Sui fatti di Minneapolis

Ciò che è accaduto a Minneapolis non è accaduto in un luogo lontano, non è accaduto in un Paese in guerra, in un Paese che la stampa è abituata a definire antidemocratico: è accaduto negli Stati Uniti d’America, che più volte vengono definiti la culla della democrazia e in cui, invece, domina la forza.
Non è solo grave la violenza, ma ancor di più il fatto che noi, i popoli di quei Paesi che si definiscono democratici, ci stiamo abituando. Lo Stato utilizza la violenza come strumento di risoluzione dei problemi e a noi appare tutto normale.

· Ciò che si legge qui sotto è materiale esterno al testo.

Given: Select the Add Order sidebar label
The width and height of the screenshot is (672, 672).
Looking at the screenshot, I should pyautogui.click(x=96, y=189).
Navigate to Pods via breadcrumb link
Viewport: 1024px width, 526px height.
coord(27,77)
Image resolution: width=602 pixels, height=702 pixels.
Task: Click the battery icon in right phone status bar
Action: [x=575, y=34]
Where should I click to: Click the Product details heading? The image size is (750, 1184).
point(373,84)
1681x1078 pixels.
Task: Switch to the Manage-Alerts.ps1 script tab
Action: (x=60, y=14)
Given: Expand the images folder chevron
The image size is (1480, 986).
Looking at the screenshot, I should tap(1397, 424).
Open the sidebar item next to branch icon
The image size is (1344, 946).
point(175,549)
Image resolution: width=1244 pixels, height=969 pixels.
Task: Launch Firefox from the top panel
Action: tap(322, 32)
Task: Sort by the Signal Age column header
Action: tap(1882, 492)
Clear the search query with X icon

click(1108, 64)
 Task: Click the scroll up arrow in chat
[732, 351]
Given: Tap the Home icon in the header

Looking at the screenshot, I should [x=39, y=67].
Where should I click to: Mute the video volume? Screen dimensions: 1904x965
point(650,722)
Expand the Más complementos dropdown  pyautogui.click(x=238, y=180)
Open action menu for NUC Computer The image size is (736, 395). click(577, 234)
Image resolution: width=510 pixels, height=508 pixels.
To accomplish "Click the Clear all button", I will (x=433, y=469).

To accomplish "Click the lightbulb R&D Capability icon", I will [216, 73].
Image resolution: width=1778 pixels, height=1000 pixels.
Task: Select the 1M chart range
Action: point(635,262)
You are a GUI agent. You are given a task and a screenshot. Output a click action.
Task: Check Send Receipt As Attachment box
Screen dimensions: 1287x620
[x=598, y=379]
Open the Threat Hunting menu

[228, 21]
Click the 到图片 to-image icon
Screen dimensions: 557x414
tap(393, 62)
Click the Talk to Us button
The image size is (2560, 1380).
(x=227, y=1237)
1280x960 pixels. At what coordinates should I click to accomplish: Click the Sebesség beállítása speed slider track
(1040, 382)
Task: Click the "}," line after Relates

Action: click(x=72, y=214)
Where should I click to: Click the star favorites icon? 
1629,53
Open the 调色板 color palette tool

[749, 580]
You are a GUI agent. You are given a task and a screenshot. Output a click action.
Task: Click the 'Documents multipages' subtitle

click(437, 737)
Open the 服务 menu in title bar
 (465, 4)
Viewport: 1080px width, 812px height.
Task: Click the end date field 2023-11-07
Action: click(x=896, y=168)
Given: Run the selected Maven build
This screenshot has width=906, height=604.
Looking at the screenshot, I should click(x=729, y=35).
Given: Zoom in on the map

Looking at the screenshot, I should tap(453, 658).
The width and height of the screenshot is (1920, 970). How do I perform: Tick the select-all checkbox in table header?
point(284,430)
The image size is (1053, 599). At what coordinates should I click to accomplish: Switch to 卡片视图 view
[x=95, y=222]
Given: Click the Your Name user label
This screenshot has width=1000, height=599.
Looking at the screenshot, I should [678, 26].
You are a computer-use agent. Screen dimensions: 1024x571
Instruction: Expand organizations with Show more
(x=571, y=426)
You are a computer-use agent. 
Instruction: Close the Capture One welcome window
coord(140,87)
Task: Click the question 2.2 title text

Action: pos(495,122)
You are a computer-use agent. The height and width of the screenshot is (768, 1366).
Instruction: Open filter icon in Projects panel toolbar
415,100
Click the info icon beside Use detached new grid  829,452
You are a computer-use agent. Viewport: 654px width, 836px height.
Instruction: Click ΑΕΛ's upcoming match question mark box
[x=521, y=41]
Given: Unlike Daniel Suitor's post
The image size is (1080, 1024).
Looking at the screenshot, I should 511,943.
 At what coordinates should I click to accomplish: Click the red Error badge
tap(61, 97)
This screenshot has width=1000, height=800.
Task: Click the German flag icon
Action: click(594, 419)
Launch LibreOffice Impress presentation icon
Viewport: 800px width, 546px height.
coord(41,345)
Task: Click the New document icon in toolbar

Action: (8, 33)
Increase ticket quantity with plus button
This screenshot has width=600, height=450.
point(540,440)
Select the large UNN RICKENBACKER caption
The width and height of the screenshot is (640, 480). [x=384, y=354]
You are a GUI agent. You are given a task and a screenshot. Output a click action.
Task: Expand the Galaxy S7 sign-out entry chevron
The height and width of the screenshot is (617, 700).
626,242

Io vorrei che il governo del mio Paese prendesse le distanze, perché non è una questione di appartenenza, ma una questione di valori che vengono quotidianamente calpestati.
Abbiamo uno strumento che si chiama partecipazione: dobbiamo partecipare e cercare di decidere per cambiare, prima che sia troppo tardi. La partecipazione stimola la riflessione, stimola il pensiero critico.
La violenza dello Stato è routine. L’Italia sa cosa significa, l’Italia democratica si ricorda del Ventennio. Per questo chiederei al governo italiano di prendere le distanze, di dimostrare un po’ di dignità.
A forza di calpestare i valori, ci ritroveremo nel passato.